'Displaying hateful symbols is unacceptable:' Committee approves resolution prohibiting hostile displays on job sites
MILWAUKEE -- A resolution directing the City of Milwaukee's Department of Public Works "to include a clause in all contracts prohibiting certain displays on city job sites that are offensive or show hostility toward a protected group" was approved Thursday, March 8 by a Milwaukee Common Council committee.
This, according to a statement from Alderman Tony Zielinski, who sponsored the resolution. It was approved Thursday by the Public Works Committee and will go before the full Milwaukee Common Council March 27.
Zielinski worked with the City Attorney's Office to draft the resolution after an American Sewer Services worker brought a lunch box with a Ku Klux Klan sticker on it to a city work site.
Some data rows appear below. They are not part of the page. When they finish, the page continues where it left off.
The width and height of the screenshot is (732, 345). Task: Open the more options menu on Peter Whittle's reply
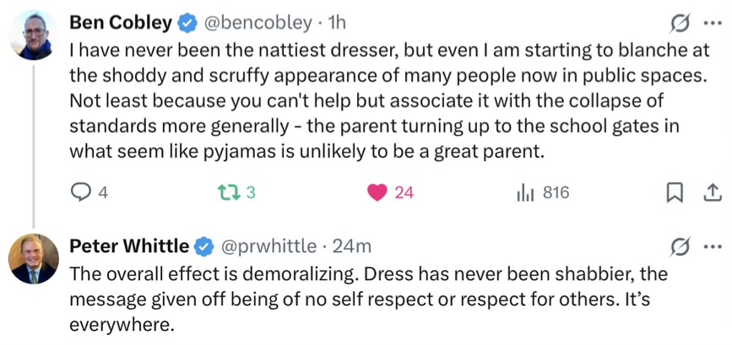[x=712, y=246]
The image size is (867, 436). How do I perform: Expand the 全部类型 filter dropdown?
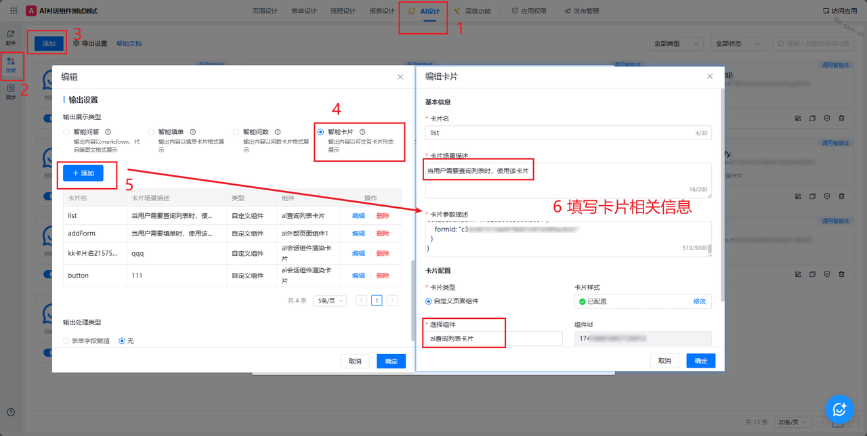click(x=676, y=43)
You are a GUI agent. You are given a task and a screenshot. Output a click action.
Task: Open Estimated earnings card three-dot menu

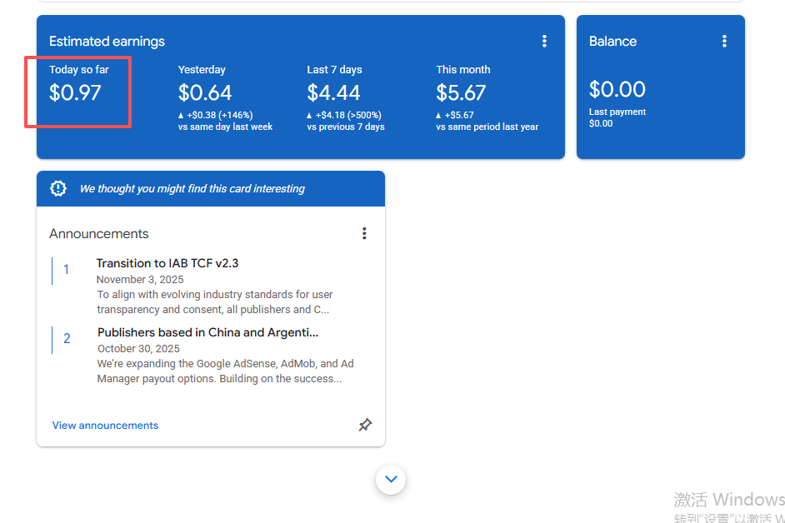(x=544, y=41)
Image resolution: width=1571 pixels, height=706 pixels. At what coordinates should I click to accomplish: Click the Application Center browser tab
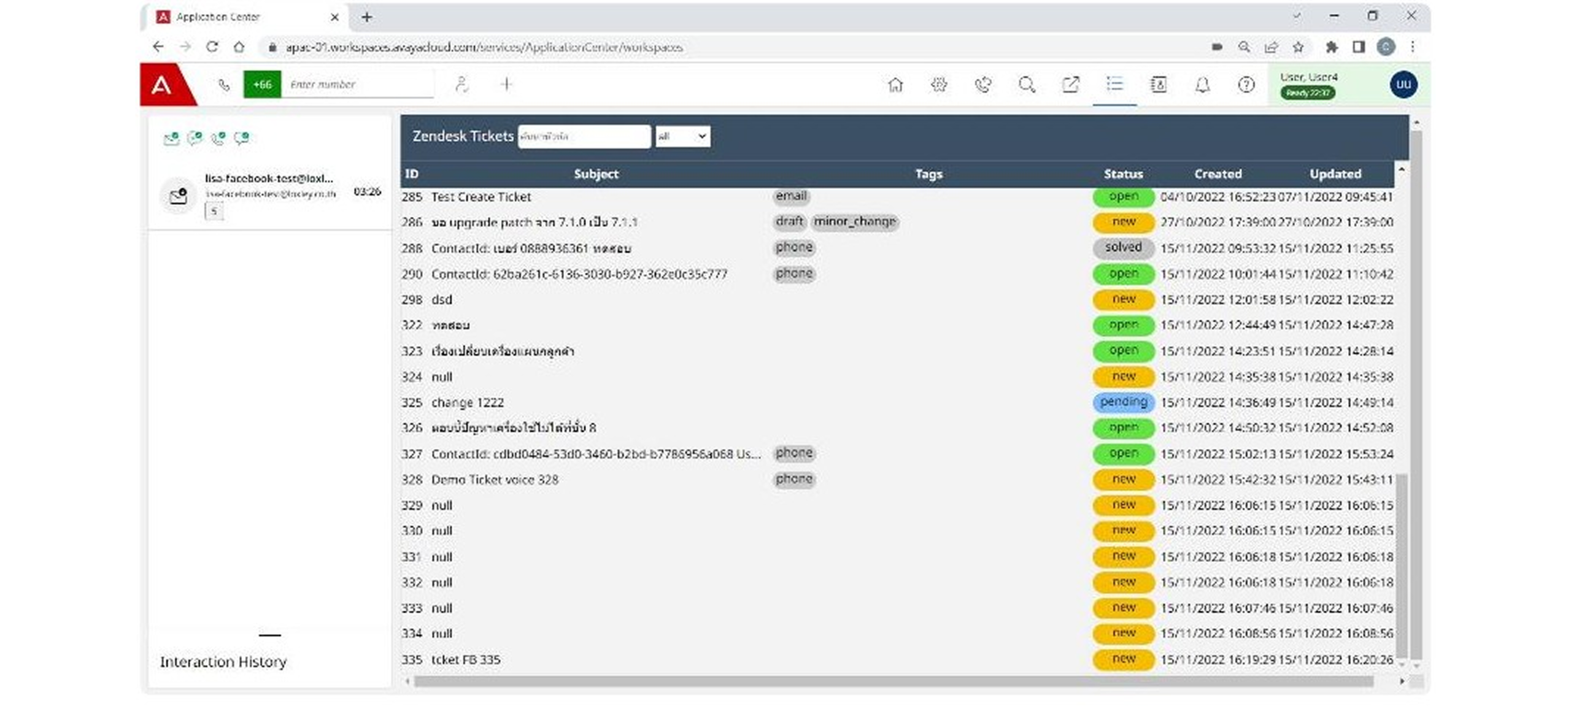(218, 17)
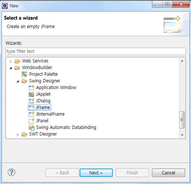
Task: Click scrollbar up arrow in wizard list
Action: pos(182,61)
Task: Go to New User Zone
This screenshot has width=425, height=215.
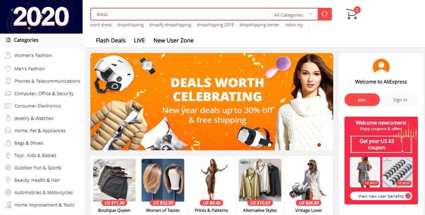Action: 174,40
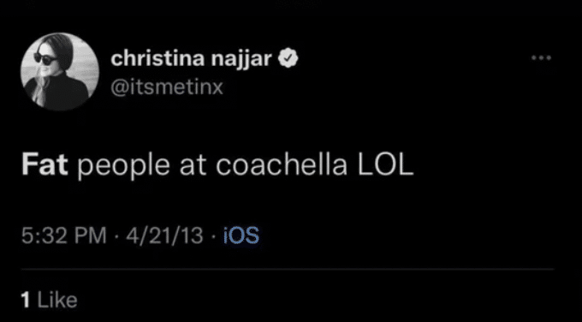Click the last name najjar
The image size is (582, 322).
(x=242, y=61)
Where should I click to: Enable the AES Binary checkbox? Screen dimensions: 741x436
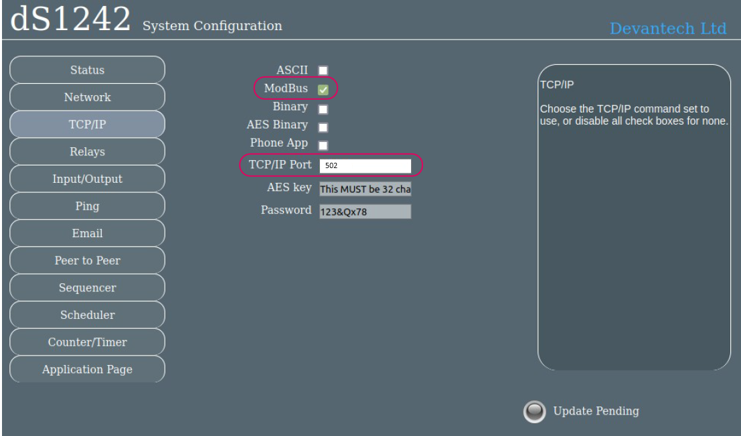click(x=323, y=127)
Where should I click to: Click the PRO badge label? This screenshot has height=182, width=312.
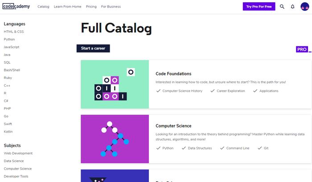pos(302,49)
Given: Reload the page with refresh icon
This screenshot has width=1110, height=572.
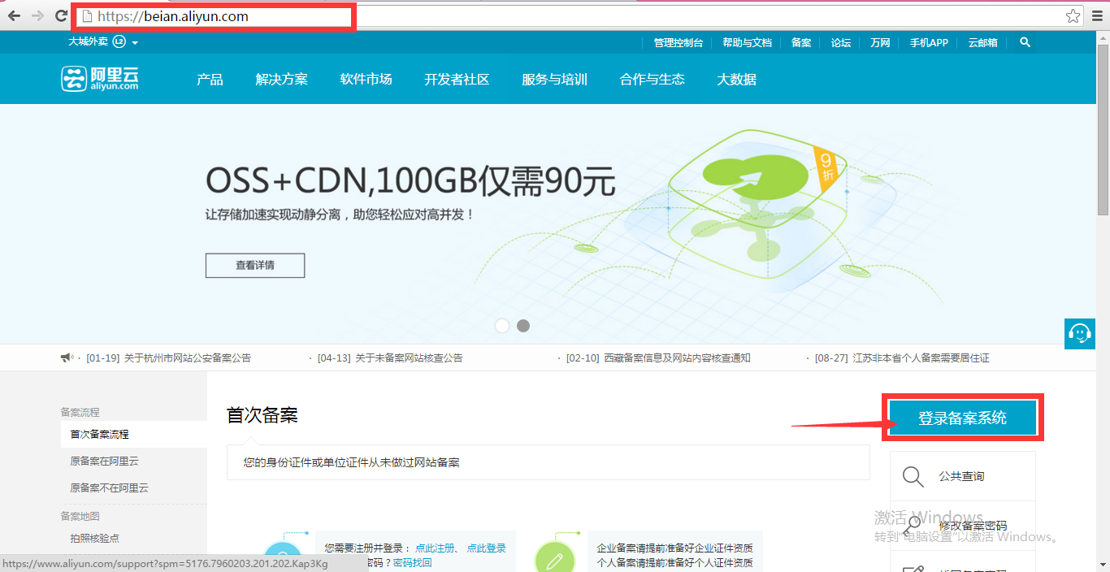Looking at the screenshot, I should click(61, 16).
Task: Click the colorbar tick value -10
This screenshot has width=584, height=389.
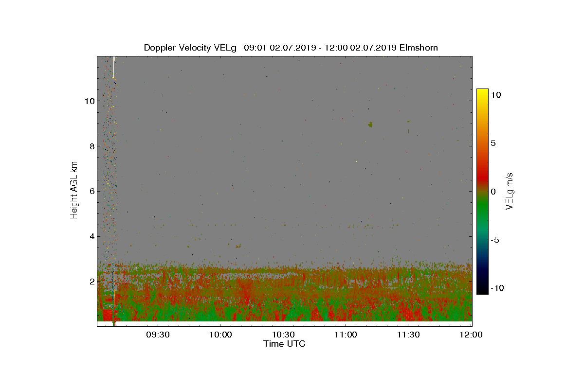Action: coord(496,288)
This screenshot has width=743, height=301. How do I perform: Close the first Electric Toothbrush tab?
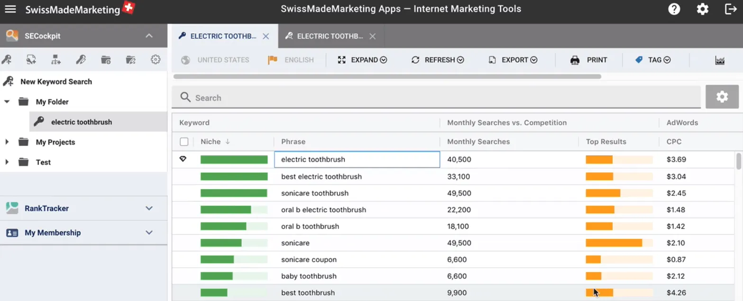coord(266,36)
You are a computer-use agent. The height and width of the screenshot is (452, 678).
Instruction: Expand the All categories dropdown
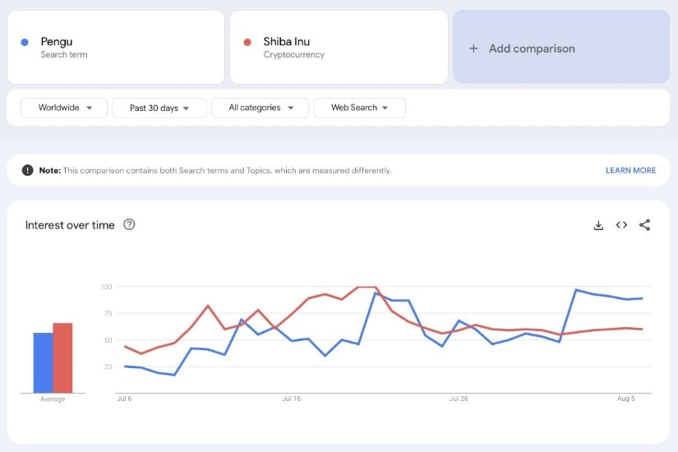(x=260, y=108)
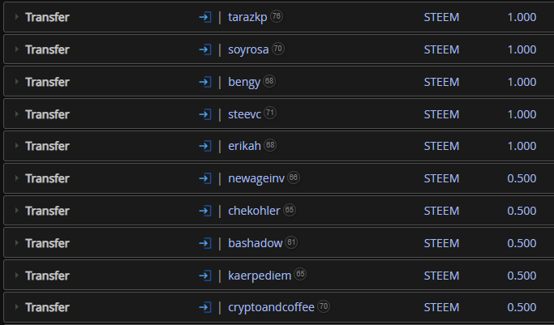Image resolution: width=554 pixels, height=325 pixels.
Task: Open erikah account link
Action: pyautogui.click(x=244, y=146)
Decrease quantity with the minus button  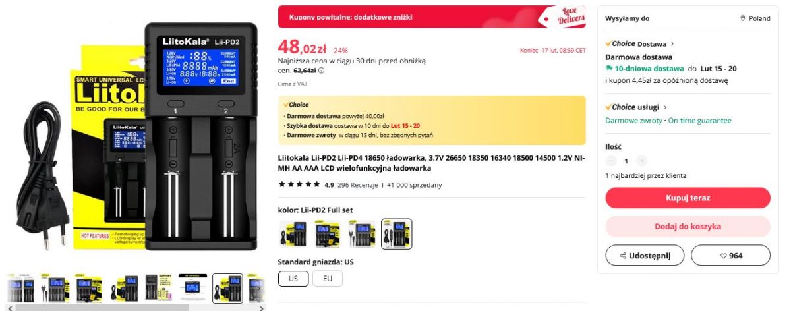pos(611,161)
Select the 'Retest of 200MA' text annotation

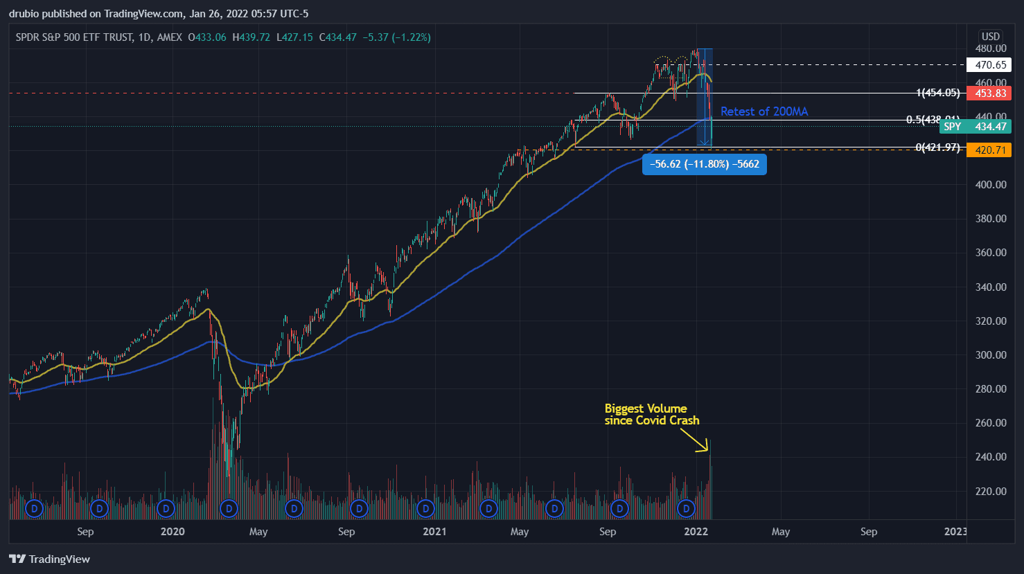(x=763, y=111)
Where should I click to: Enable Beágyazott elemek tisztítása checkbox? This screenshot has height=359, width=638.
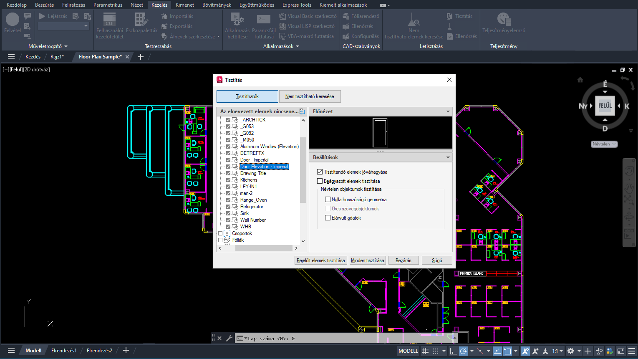(320, 181)
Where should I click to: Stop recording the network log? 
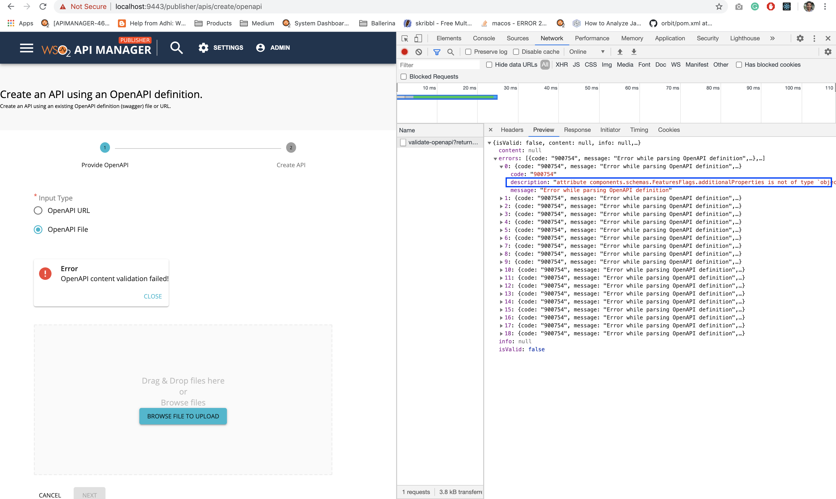coord(404,51)
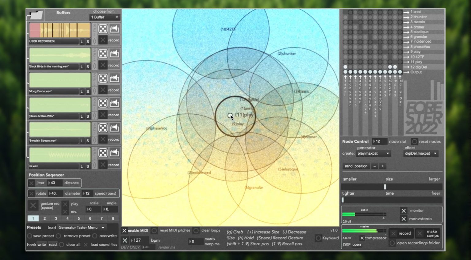Click speaker icon for plastic bottles buffer

click(x=114, y=103)
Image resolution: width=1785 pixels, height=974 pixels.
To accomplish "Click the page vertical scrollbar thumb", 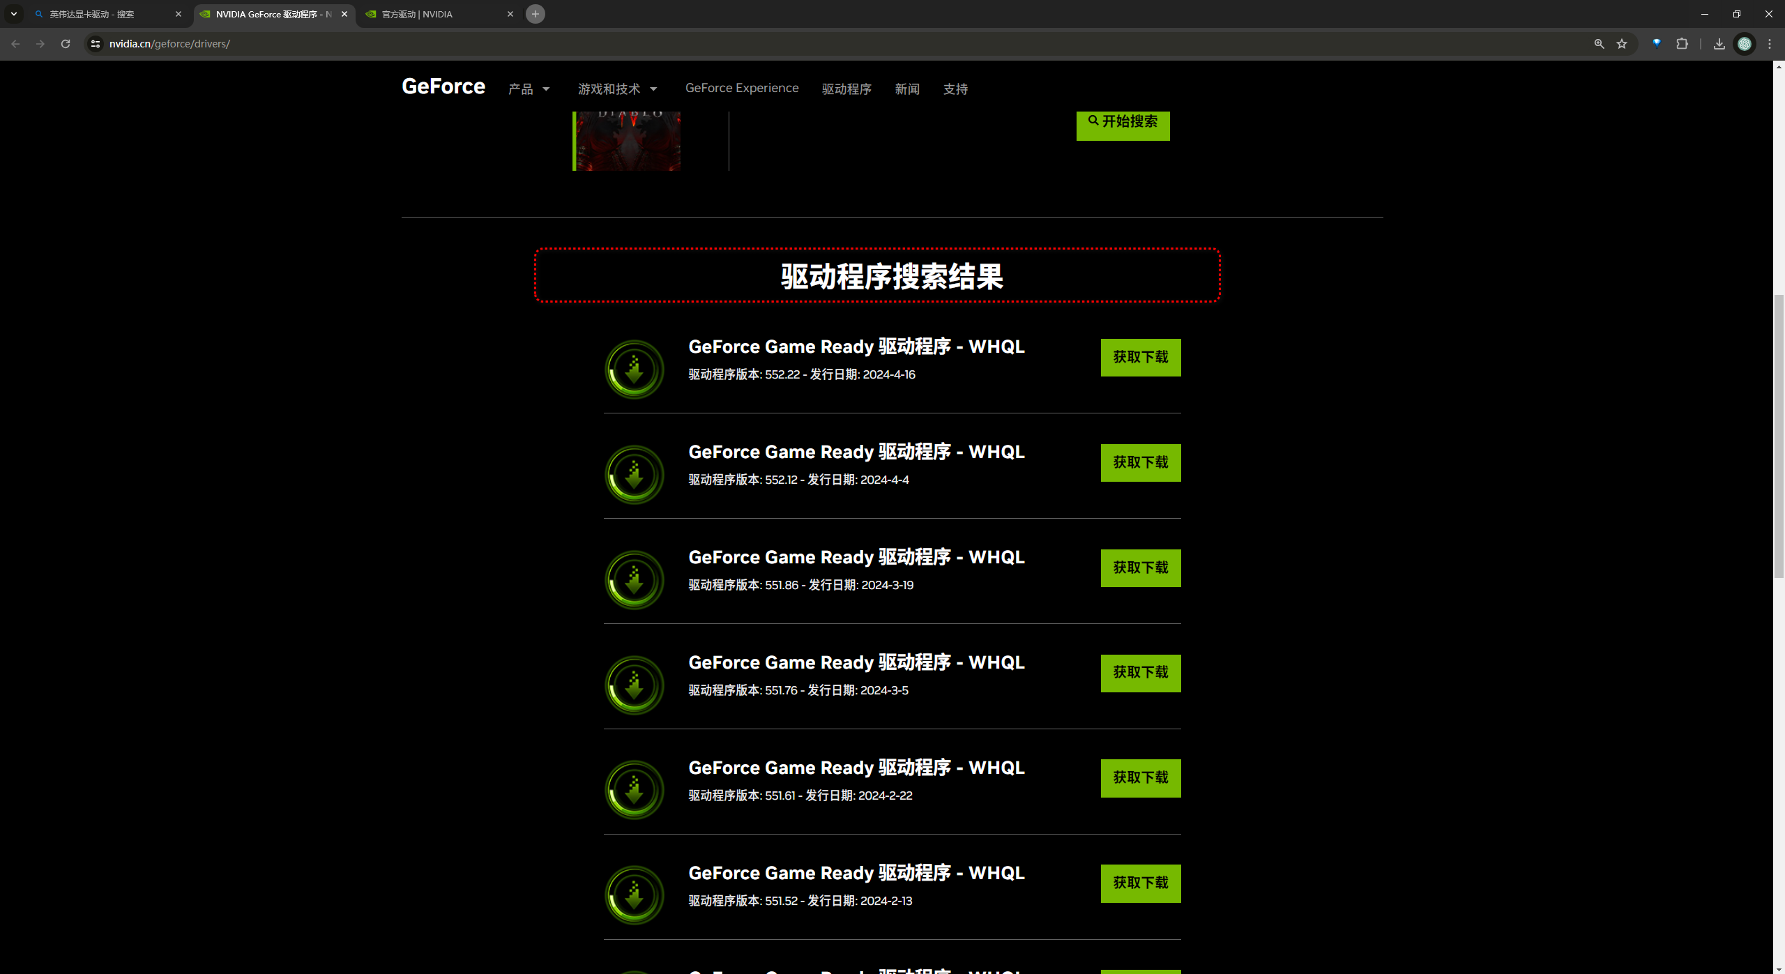I will pyautogui.click(x=1778, y=436).
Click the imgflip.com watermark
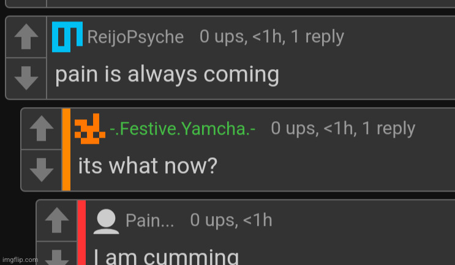 20,259
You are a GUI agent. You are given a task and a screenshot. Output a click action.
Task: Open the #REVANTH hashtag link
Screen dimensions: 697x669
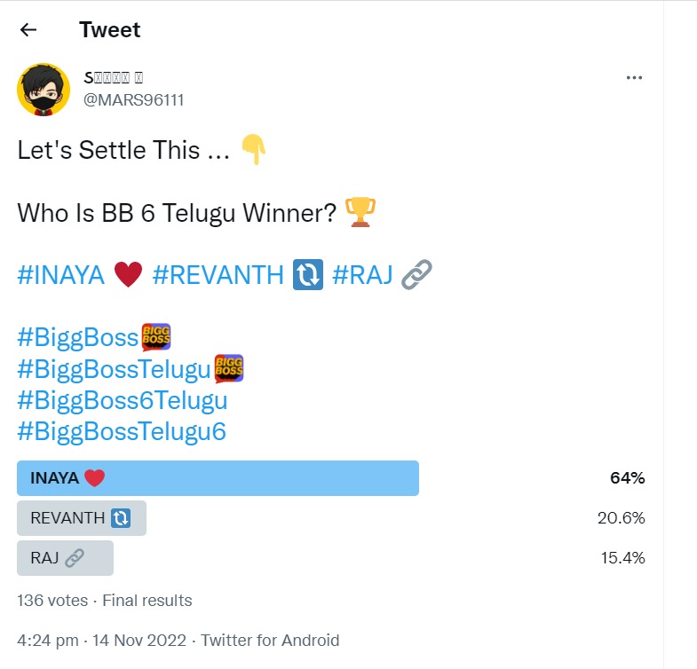[x=218, y=276]
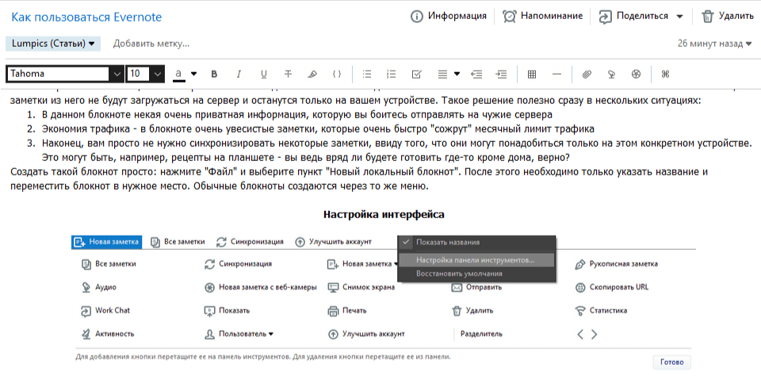The height and width of the screenshot is (376, 761).
Task: Select the highlighter tool
Action: click(312, 74)
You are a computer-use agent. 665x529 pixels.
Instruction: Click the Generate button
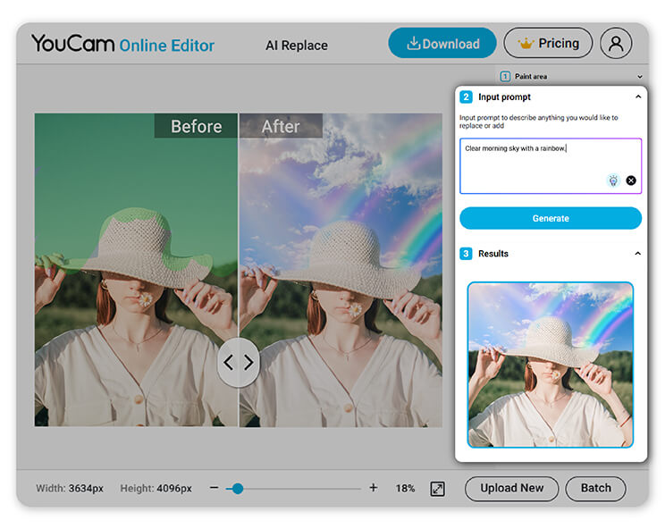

This happened after American Sewer Services employees were caught on camera with guns on a city job site.
“Displaying hateful symbols by an independent contractor or its employees is unacceptable and an affront to the very neighborhoods where this work is taking place. It’s contrary to the values of the City and its diverse population,” said Zielinski in the statement.
According to the statement, this resolution prohibits the display or discussion of any written or electronic material that is offensive or shows hostility to certain groups based on but not limited to sex, age, race, sexual orientation, national origin, disability, religion, arrest record or military service.